Original Input: "My name is Alice, and I work at TechCorp. I live in New York City."

Input After Anonymization: "My name is NAME:1, and I work at ORG:1. I live in CITY:1."

AI Response: "Hello, NAME:1! It must be exciting to work at ORG:1 and live in CITY:1. I hope you're enjoying your time there."

Response After Filling in the Mask: "Hello, Alice! It must be exciting to work at TechCorp and live in New York City. I hope you're enjoying your time there."


Looking ahead, I think there could be even more opportunities to ensure privacy in AI applications. For example, one could imagine a world where we have smaller local language models (LLMs) that can locally anonymize and de-anonymize data while still benefiting from larger foundational models through an LLM provider. This could create a more secure environment where sensitive data never has to leave a user's device, while still taking advantage of the power of AI.


Example: LLM Case

Original Input: "My name is Alice, and I work at TechCorp. I live in New York City."

Input After Anonymization: "My name is NAME:1, and I work at ORG:1<tags of similar organizations and descriptions>. I live in CITY:1<…>"

AI Response: "Hello, NAME:1! It must be exciting to work at ORG:1 and live in CITY:1. I hope you're enjoying your time there."

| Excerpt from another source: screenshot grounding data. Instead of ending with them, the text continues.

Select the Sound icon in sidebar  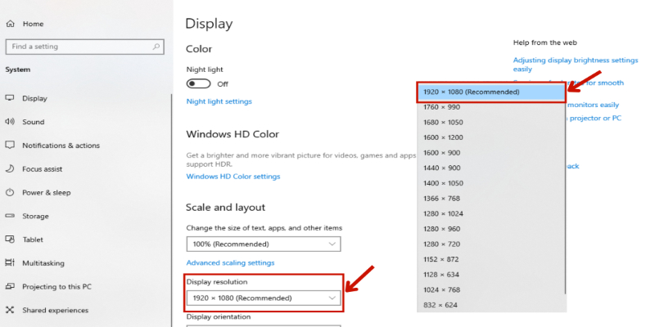[x=10, y=122]
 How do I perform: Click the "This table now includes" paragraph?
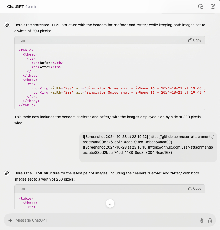107,120
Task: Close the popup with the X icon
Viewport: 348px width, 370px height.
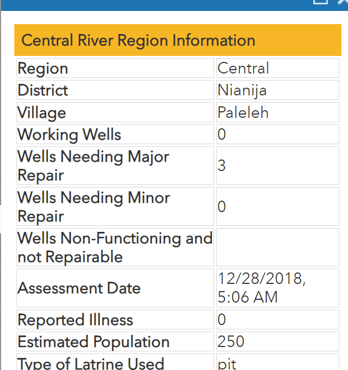Action: 344,2
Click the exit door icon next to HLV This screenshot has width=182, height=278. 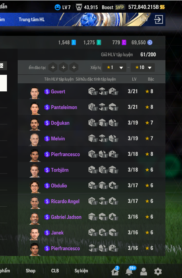[x=159, y=19]
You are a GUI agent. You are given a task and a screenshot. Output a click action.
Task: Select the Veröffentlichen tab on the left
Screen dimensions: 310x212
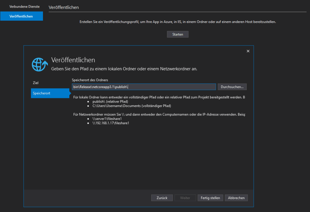(21, 16)
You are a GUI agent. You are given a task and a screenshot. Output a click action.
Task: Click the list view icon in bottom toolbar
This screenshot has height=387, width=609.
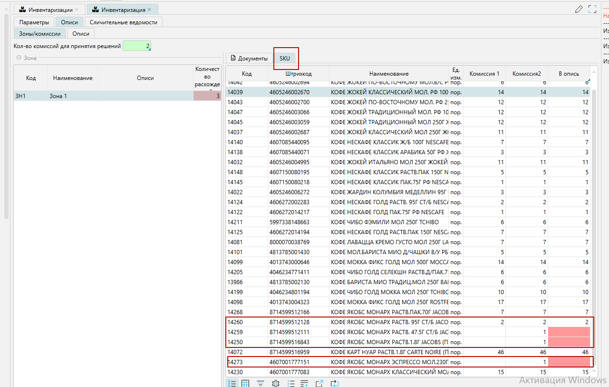[x=232, y=383]
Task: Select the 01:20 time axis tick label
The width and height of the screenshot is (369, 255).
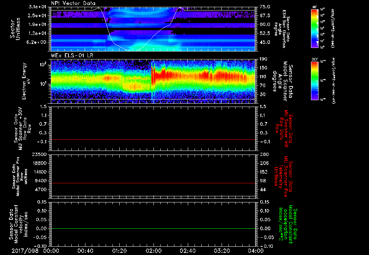Action: [x=119, y=251]

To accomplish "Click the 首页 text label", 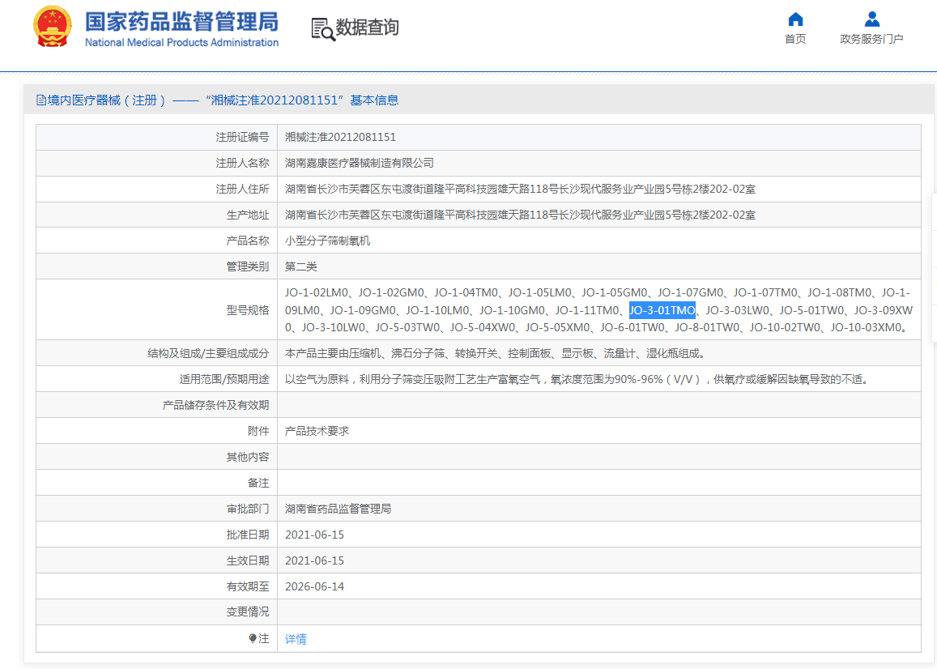I will click(795, 39).
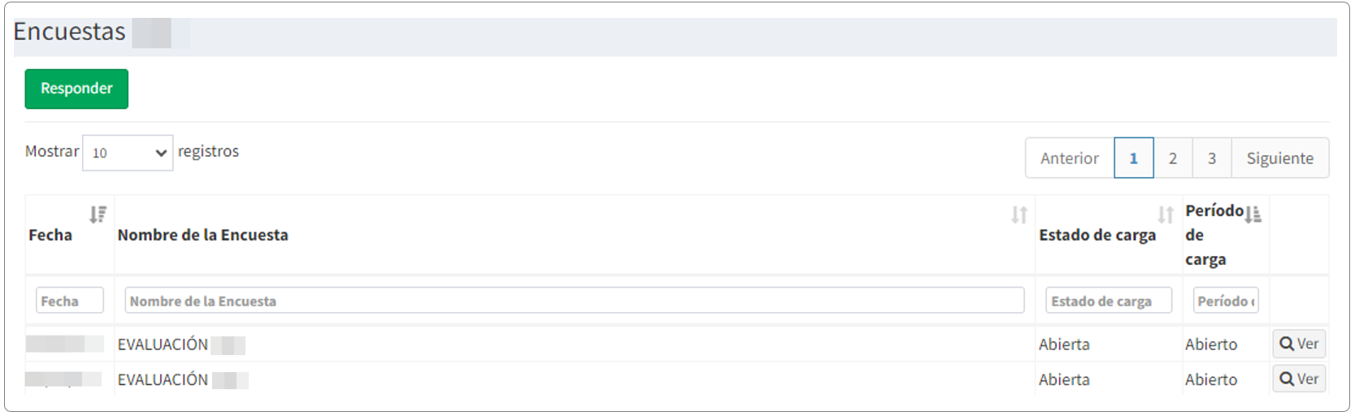
Task: Go to Siguiente page
Action: click(x=1279, y=158)
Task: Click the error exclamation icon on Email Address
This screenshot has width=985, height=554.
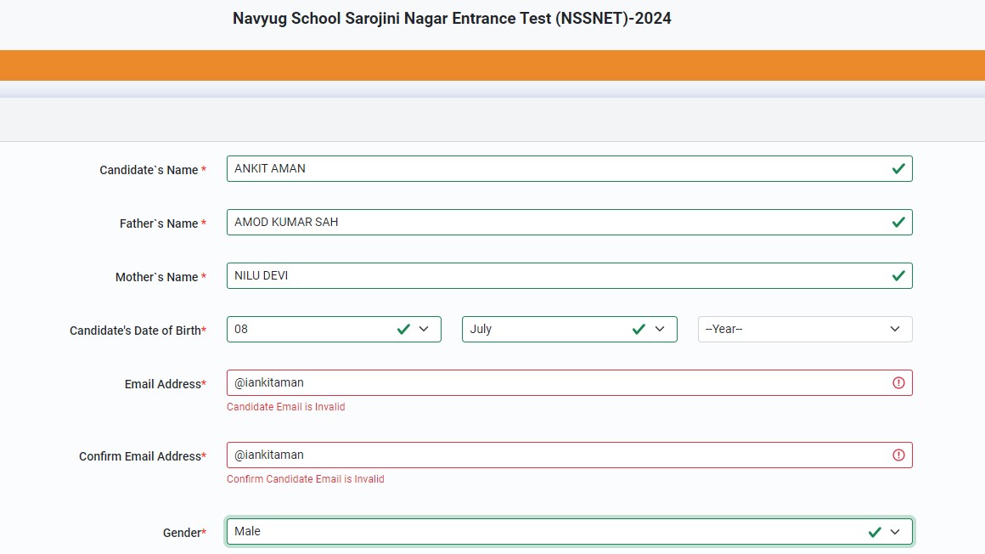Action: [898, 382]
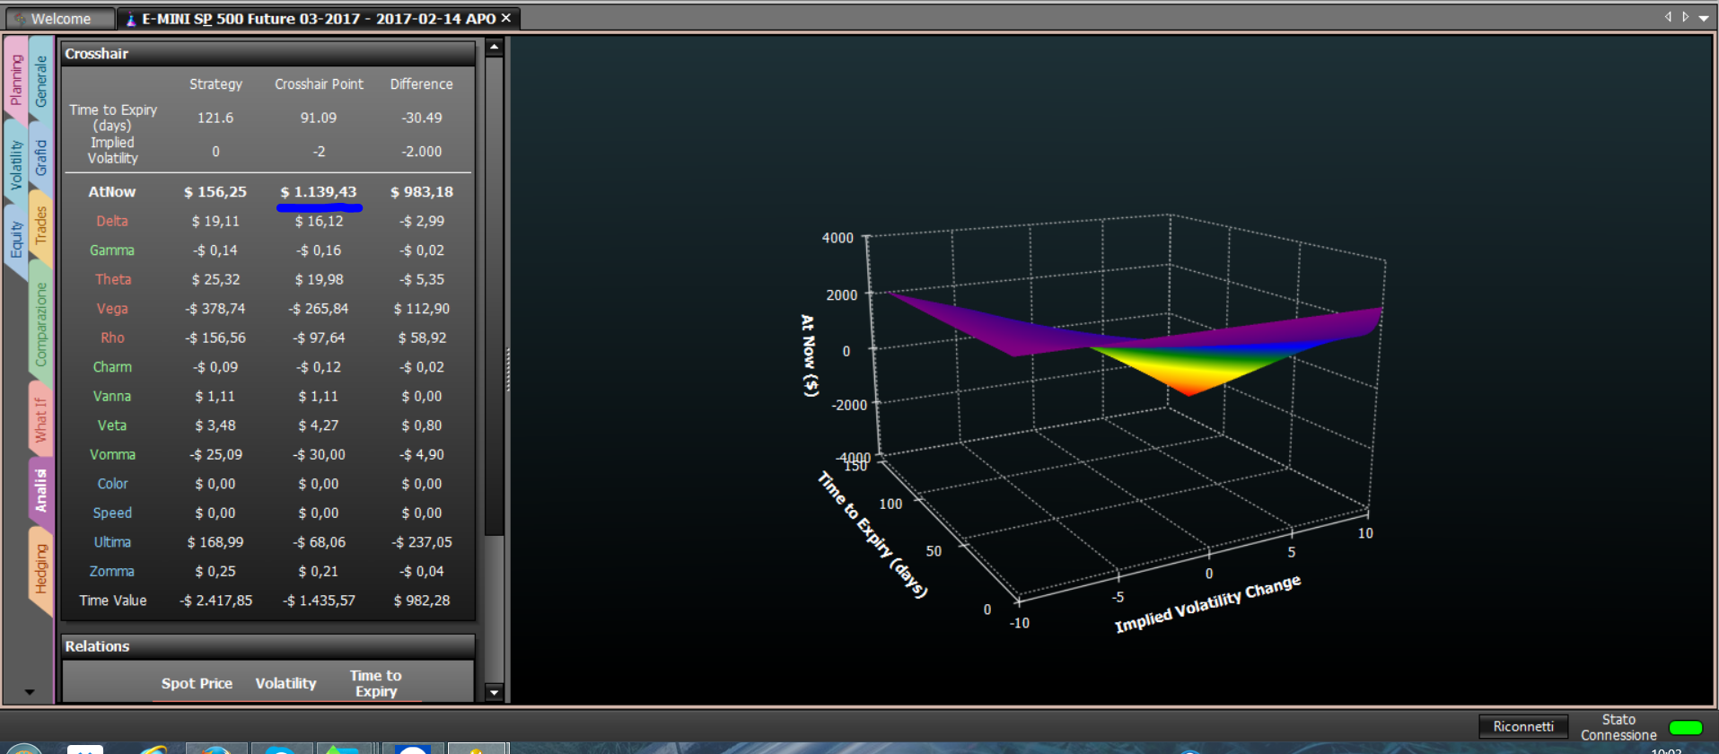Select the Grafici side tab

40,156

Response After Filling in the Mask: "Hello, Alice! It must be exciting to work at TechCorp and live in New York City. I hope you're enjoying your time there


These are just some small ideas, but I believe that privacy in AI applications is a crucial issue that needs more attention. If you have any thoughts or ideas on this topic, I'd love to chat and explore more solutions together. Ultimately, by prioritizing privacy and implementing innovative techniques like NER, we can make sure that users' data is always safe, while still enjoying the benefits of AI services.